Brief — Which lines below contain "resolution"? Copy every one of them.

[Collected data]
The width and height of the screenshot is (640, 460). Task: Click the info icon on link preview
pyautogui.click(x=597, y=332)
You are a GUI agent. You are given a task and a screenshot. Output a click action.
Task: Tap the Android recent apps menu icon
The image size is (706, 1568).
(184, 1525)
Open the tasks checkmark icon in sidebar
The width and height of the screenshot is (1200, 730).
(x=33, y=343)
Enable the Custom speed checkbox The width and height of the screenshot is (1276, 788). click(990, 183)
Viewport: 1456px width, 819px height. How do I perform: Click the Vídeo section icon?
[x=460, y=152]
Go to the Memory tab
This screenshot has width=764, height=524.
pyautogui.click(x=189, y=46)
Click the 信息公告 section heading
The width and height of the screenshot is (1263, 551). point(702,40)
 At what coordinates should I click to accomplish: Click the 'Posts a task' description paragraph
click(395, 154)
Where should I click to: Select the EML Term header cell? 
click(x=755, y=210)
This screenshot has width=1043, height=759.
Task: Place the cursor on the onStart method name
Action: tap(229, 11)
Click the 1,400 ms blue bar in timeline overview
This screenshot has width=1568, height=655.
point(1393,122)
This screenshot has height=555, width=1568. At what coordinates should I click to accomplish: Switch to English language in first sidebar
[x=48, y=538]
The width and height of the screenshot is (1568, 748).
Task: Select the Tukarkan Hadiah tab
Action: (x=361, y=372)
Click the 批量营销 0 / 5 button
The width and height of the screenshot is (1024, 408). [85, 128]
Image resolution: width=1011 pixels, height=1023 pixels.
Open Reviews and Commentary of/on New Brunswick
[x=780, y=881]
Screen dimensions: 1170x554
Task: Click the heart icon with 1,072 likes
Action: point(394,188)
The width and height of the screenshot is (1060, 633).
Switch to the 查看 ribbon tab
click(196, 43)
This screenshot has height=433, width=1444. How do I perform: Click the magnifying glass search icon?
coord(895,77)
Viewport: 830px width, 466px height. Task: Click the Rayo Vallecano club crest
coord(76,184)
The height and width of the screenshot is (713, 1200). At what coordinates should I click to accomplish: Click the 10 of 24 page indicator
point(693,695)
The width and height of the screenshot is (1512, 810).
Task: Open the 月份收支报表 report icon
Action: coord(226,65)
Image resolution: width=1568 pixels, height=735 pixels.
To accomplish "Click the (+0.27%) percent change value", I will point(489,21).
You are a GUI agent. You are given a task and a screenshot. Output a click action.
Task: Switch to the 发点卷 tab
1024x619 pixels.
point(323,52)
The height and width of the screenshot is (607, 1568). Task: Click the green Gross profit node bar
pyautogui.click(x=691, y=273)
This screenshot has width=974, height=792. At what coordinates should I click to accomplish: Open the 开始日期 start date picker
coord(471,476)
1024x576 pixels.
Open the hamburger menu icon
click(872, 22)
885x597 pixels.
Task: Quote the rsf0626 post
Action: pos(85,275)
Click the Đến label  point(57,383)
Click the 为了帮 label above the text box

Result of the task —
Image resolution: width=1011 pixels, height=1023 pixels.
Image resolution: width=1568 pixels, height=735 pixels.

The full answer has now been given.